How do we judge ourselves and others
Do you ever realize when you judge yourselves and others? For most of us it is so ingrained in us that we don’t even notice. When you look in the mirror, what do you think? Do you only see the positive, which technically is a judgment as well, or do you see the negative. Todays post is about negative judgement, which is more hurtful to ourselves and others. So what do you see when you look in the mirror, and what do you think? Do you see you “ugly” stretch marks on your belly as a woman after you had children, or do you see a beautiful stomach that endured growing a baby. Do you see the wrinkles in your face or do you notice your beautiful eyes or smile. When I stand naked in front of the mirror, the first thing I notice are the scars on my chest where my breast used the be. It took time to learn to love my new body and embrace it, but now when I see those scars they remind me of the fight I fought and the things I overcame. They make me feel beautiful and strong. It was not an easy journey, do I still judge myself from time to time? yes, it has been ingrained in me from a young age, but what do I do to break the bad habit? For every negative or judgmental thought about myself, I think of 3 positive ones. It becomes even more profound when you write them down. There is such power in writing something down.
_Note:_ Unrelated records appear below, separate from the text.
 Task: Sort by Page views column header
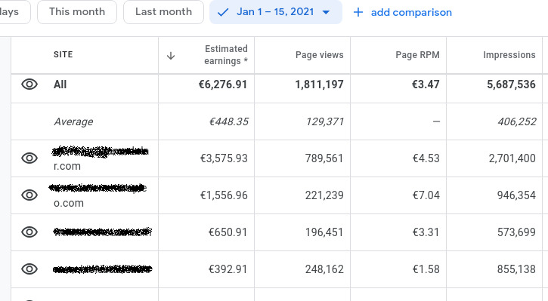tap(320, 55)
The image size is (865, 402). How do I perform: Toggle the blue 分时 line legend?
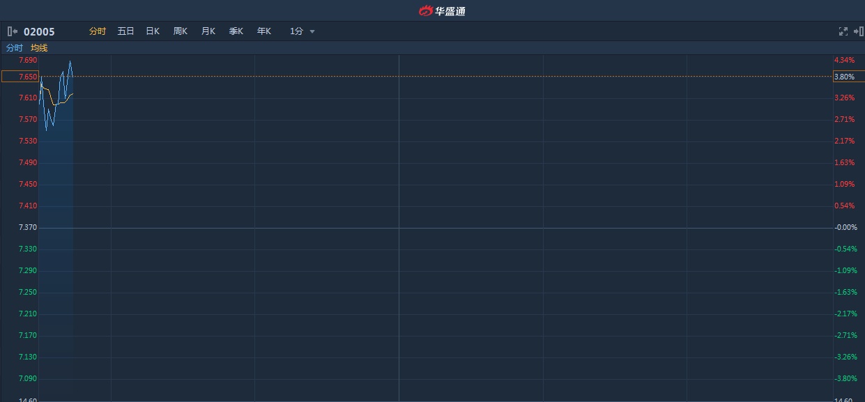[x=15, y=48]
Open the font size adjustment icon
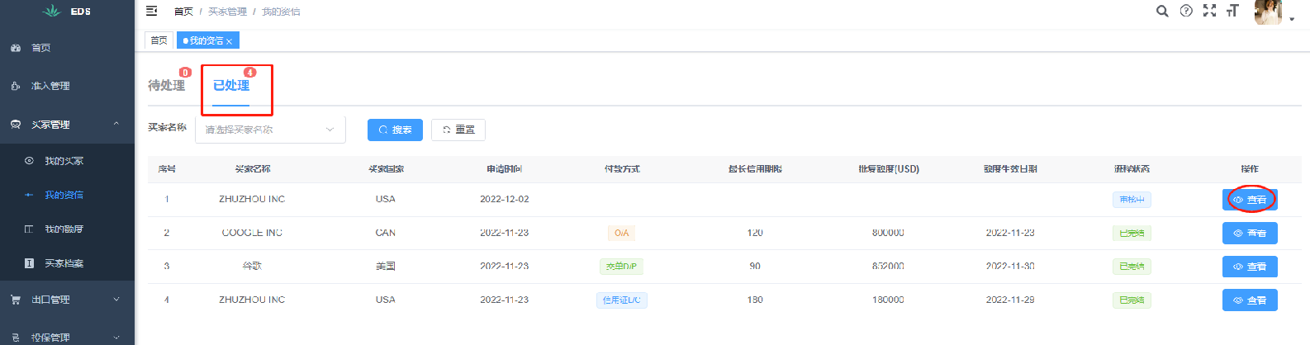1310x345 pixels. [x=1232, y=11]
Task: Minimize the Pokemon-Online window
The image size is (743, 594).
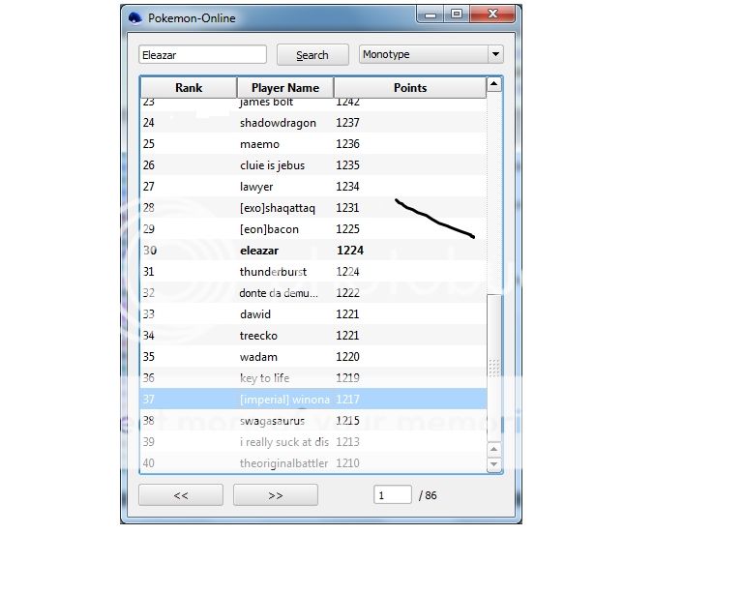Action: pyautogui.click(x=431, y=14)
And how do we judge other, and why do we judge others. A lot of that comes from how we are socially conditioned. What we learned about what is socially accepted or not. When you think of a homeless person in shaggy cloths on the side of the road, what is the first thing you think about? Is it a negative thought, are you negatively judging that person? But do you know that persons story? Do you know how this person got into this situation? Maybe this person thought cancer, lost his job and ran out of TDI, but couldn’t find a new job because they were still on treatment. Maybe this person went to fight for this country and suffers from severe PTSD and doesn’t know how to handle it and never has been able to find the right help. But do we think about the possibilities of their struggles or do we think right away that they are dirty and lazy.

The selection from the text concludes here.